A base to provide repair and overhaul facilities for carrierborne fighters was constructed by the 78th Naval Construction Battalion on Ponam island. As half of the area was swamp, coral was blasted and dredged from the sea and used as landfill. Another facility for carrierborne aircraft was built on Pityilu island by the 71st Naval Construction Battalion in May and June 1944, along with accommodation for 2,500 men. The eastern end of Pityilu island was cleared and a fleet recreation centre, which could accommodate up to 10,000 men at a time, was constructed.
Construction of the naval base on Los Negros island was the responsibility of the 11th, 58th and 71st Battalions of the 2nd Naval Construction Regiment. Work included bulk storage at Papitalai for some 68,000 tons of fuel oil, 14,000 tons of distillate, 10,000 tons of aircraft fuel, and 30,000 tons of vehicle fuel, a 500-bed evacuation hospital, two wharves each able to accommodate Liberty ships, 24 warehouses, and 83 administration buildings in Quonset huts. At Lombrum Point, the ‘Seabee’ personnel built a seaplane repair base, a ship repair base, and a landing craft repair base. A 250-ton pontoon dry dock was provided for the servicing of landing craft.
The development of facilities on Manus island was the responsibility of the 35th, 44th and 57th Battalions of the 5th Naval Construction Regiment, which arrived in mid-April. These units erected or created 128 storage buildings, 50 680-cu ft (19.26-m³) refrigerators, and a water system to supply 4 million US gal (15.1416 million litres) per day. Two sub-systems were developed, one using streams in the Lombrum area to supplied 2.7 million US gal (10,221 million litres) per day, and another for outlying areas using wells to produce 850,000 US gal (3.2176 litres) per day.
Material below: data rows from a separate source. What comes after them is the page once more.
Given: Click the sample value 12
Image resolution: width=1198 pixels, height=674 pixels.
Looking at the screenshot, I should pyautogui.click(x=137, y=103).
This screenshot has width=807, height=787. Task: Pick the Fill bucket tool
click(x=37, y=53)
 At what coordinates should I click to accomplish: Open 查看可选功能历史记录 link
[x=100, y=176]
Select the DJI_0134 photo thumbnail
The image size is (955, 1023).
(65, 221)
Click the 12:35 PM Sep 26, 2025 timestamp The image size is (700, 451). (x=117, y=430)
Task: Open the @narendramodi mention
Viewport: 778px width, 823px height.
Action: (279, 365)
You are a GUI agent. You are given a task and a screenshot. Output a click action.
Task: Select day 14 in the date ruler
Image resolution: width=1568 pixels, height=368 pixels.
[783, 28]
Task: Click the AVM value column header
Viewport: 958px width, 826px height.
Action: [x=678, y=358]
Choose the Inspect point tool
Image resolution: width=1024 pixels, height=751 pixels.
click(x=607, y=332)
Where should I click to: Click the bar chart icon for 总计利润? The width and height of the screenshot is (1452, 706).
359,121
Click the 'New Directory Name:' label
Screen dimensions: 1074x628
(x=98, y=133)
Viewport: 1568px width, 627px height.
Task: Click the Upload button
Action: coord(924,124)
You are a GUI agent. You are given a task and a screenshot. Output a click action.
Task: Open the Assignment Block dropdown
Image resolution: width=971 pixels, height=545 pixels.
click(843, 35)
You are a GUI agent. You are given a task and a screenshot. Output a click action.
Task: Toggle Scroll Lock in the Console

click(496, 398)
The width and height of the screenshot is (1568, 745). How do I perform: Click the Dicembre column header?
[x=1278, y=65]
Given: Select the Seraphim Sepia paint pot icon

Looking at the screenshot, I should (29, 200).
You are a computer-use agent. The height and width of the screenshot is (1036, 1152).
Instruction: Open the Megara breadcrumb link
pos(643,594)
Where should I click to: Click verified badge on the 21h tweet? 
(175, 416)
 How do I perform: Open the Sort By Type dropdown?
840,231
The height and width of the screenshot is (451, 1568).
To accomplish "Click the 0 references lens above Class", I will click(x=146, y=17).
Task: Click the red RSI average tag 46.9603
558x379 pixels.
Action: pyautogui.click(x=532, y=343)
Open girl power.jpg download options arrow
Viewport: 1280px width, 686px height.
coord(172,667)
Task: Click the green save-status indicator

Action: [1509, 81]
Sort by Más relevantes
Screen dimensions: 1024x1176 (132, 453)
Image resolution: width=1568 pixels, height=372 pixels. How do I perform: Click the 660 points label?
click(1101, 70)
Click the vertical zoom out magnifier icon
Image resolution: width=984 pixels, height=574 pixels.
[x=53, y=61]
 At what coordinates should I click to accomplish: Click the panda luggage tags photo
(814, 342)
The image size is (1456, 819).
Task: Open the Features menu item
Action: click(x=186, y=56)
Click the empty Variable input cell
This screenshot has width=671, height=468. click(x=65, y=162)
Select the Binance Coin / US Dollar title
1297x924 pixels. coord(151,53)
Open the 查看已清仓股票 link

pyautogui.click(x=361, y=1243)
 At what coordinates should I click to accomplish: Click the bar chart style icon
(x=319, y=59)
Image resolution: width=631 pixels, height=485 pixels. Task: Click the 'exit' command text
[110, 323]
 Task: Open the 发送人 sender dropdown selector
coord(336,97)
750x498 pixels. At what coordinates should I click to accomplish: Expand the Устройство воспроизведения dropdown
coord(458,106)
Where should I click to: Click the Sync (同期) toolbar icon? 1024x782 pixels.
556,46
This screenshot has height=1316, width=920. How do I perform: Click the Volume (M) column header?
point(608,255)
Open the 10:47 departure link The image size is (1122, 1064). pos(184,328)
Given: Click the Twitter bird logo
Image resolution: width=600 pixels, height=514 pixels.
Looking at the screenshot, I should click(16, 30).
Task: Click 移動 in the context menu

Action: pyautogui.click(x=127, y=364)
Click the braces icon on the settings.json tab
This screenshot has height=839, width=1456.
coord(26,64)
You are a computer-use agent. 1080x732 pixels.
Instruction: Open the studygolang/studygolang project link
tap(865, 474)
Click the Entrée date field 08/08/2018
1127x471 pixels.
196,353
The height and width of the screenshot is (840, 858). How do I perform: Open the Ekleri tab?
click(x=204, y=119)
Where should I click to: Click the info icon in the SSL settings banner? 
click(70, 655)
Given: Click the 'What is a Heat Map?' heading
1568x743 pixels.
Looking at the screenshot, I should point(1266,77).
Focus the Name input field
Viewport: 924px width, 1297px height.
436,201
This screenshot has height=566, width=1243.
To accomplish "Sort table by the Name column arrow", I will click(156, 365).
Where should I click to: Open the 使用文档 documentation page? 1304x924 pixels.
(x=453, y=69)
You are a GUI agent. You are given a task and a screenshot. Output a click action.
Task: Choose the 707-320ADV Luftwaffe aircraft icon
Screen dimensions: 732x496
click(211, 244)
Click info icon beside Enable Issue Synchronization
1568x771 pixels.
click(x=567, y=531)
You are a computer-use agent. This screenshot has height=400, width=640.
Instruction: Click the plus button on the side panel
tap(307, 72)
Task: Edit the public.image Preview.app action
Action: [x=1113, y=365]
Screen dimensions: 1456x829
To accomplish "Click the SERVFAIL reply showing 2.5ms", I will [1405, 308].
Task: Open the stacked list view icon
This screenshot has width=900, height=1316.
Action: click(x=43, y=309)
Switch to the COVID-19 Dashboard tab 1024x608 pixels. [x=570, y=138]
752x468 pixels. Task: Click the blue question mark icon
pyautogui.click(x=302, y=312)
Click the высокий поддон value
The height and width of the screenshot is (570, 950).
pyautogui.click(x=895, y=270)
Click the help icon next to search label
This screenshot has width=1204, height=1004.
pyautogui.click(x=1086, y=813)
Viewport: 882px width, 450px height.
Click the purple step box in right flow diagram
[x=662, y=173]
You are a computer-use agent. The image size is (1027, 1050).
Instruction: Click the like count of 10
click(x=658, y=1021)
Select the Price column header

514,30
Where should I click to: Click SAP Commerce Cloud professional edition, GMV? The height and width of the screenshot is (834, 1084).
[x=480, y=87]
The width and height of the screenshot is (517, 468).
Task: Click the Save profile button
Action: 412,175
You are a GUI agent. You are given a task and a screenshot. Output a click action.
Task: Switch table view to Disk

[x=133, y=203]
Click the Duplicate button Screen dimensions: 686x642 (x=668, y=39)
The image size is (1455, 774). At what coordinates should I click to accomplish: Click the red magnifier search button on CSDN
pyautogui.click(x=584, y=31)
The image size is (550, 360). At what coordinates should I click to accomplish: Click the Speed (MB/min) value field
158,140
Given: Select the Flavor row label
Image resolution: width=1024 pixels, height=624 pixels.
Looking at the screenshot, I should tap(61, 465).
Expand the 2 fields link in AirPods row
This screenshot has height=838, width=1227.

The system included water treatment plants, reservoirs, and pipes. All construction work had been completed by April 1945, and the base remaining in use until the end of World War II.
In his final report on the campaign, Krueger reported that 3,280 Japanese dead had been counted and 75 had been captured. Perhaps 1,100 more were missing. The US casualties were 326 killed, 1,189 wounded, and four missing. Some 1,625 Americans had been evacuated for all causes, including wounds and illness. One Australian had been wounded. The ANGAU reported one native had been killed and one wounded in action, three killed by the Japanese, and 20 accidentally killed and 34 wounded by air, artillery and naval bombardment.
In overall terms, the importance of the Admiralty islands group to the Allied cause was enormous. Their capture saved more lives than it cost by obviating the need to capture Truk, Kavieng, Rabaul and Hansa Bay, in the process speeding the Allied advance by several months. As an airbase, the value of the Admiralty islands group was great, for aircraft based on the islands could range over Truk, Wewak and beyond. As a naval base, the island group’s value was still greater as it allowed the creation of a fleet anchorage with major facilities.
For the Japanese, the loss of the Admiralty islands group meant the loss of their outpost line in the south-eastern sector of their defensive perimeter. The Imperial General Headquarters now ordered the preparation of a new defensive line in western New Guinea. The Admiralty islands operation also indicated the Allies were becoming more ambitious and might bypass Hansa Bay. Accordingly, the 18th Army in New Guinea was also ordered to prepare the defence of Aitape and Wewak.